I have the PN59D8000 that I really like. It's the best tv I've owned out of 4 plasmas (all Samsung). However, I think there's still the fluctuating brightness issue with that model as discussed in this thread, although I've never really noticed it in my viewing (but I'm also not looking for it either).

To suggest a model, it really depends on how much you want to spend, if there's a lot of uncontrollable ambient light in your room, how you're going to use the tv (gaming?) and what issues from the technologies you're willing to accept.


----------



## TypeA (Aug 14, 2010)

Sweetmeat said:


> However, I think there's still the fluctuating brightness issue with that model as discussed in this thread, although I've never really noticed it in my viewing (but I'm also not looking for it either).


If you dont notice it your TV doesnt have it, its not subtle at all.



stich said:


> Looking for advice. -- my 60' LCD Sony went in the tank/-- I am now looking for a replacement, although it doesn't have be sony( cust svc. stinks) or that large ; perhaps 40 - 55' range led LCD or plasma..any suggestions ? Thanks for any ideas -- was kinda leaning towards Samsung..


I recently got a 46" BX420 Sony for $600 shipped (open box) from amazon. Model has got great ratings and reviews in all but a dismal viewing angle, which Im perfectly happy with. Non 3D and not a smart TV, PQ is awesome and price is great especially if you can find open box like I did, zero model defects that I could find. Lots of online reviews to read, black performance is stellar for an LCD.


----------



## Stitch (Feb 26, 2011)

Thanks for the input..due to lighting issues,was thinking led/ LCD. . . No gaming- mostly sports n reg tv ; I've read some good things about sharp aquos 60' - the frustrating part is -every brand I read up - on has some crazy cust. Service story and I'm a little gun shy after gettin 'jobbed' by Sony imo


----------



## Sweetmeat (Nov 19, 2011)

» **TASK SET**
1. Translate this sentence from the TV forum thread into Spanish: "It's the best tv I've owned out of 4 plasmas (all Samsung)."
2. Answer these questions using the TV forum thread.
(a) Which TV model does the writer of the first post say they own?
(b) How much did TypeA pay for the 46" BX420 Sony?
(c) What does Stitch say they will mostly watch?

» **RECORDED INFORMATION**
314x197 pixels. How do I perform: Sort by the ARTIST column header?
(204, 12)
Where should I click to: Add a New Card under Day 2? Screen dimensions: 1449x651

» **OUTPUTS**
1. Es el mejor televisor que he tenido de los 4 plasmas (todos Samsung).

2.
(a) The PN59D8000.
(b) $600 shipped, bought open box from Amazon.
(c) Mostly sports and regular TV.